Written instruction → Copy out the rows word for word, beginning at the line that contains "Screen dimensions: 949x721" and ending after the line that contains "will (509, 30).".

━━━

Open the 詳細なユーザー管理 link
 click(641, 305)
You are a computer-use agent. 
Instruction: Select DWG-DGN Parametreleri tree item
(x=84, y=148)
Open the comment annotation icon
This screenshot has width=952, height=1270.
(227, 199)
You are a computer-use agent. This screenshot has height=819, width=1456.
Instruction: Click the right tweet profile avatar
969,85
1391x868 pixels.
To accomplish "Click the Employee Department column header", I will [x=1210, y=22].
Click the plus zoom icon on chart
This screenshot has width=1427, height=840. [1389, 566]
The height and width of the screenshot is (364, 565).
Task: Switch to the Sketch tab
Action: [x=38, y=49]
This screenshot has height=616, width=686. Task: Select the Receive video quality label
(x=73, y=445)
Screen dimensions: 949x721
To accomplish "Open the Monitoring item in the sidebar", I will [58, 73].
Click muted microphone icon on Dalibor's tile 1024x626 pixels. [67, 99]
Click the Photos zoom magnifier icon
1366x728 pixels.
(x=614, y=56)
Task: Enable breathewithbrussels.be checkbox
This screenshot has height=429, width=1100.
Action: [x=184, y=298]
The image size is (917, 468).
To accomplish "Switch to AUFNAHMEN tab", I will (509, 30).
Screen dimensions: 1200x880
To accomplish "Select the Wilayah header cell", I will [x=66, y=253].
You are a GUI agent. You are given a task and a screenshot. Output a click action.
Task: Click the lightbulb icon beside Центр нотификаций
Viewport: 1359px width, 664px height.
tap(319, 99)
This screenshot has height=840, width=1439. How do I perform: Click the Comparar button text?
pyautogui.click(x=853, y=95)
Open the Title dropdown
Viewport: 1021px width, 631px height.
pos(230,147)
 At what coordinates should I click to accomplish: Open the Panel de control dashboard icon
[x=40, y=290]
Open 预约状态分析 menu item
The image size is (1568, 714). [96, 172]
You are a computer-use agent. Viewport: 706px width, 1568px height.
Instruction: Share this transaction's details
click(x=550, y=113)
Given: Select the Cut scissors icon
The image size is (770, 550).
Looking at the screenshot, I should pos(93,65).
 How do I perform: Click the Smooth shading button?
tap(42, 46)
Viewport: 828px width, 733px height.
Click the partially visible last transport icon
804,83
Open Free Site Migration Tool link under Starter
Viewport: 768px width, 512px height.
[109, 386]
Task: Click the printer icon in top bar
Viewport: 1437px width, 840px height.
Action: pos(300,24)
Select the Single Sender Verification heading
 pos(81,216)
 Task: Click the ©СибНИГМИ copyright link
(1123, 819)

━━━

Task response →
Screen dimensions: 949x721
To accomplish "Open the Monitoring item in the sidebar", I will [58, 73].
Click muted microphone icon on Dalibor's tile 1024x626 pixels. [67, 99]
Click the Photos zoom magnifier icon
1366x728 pixels.
(x=614, y=56)
Task: Enable breathewithbrussels.be checkbox
This screenshot has height=429, width=1100.
Action: [x=184, y=298]
The image size is (917, 468).
To accomplish "Switch to AUFNAHMEN tab", I will (509, 30).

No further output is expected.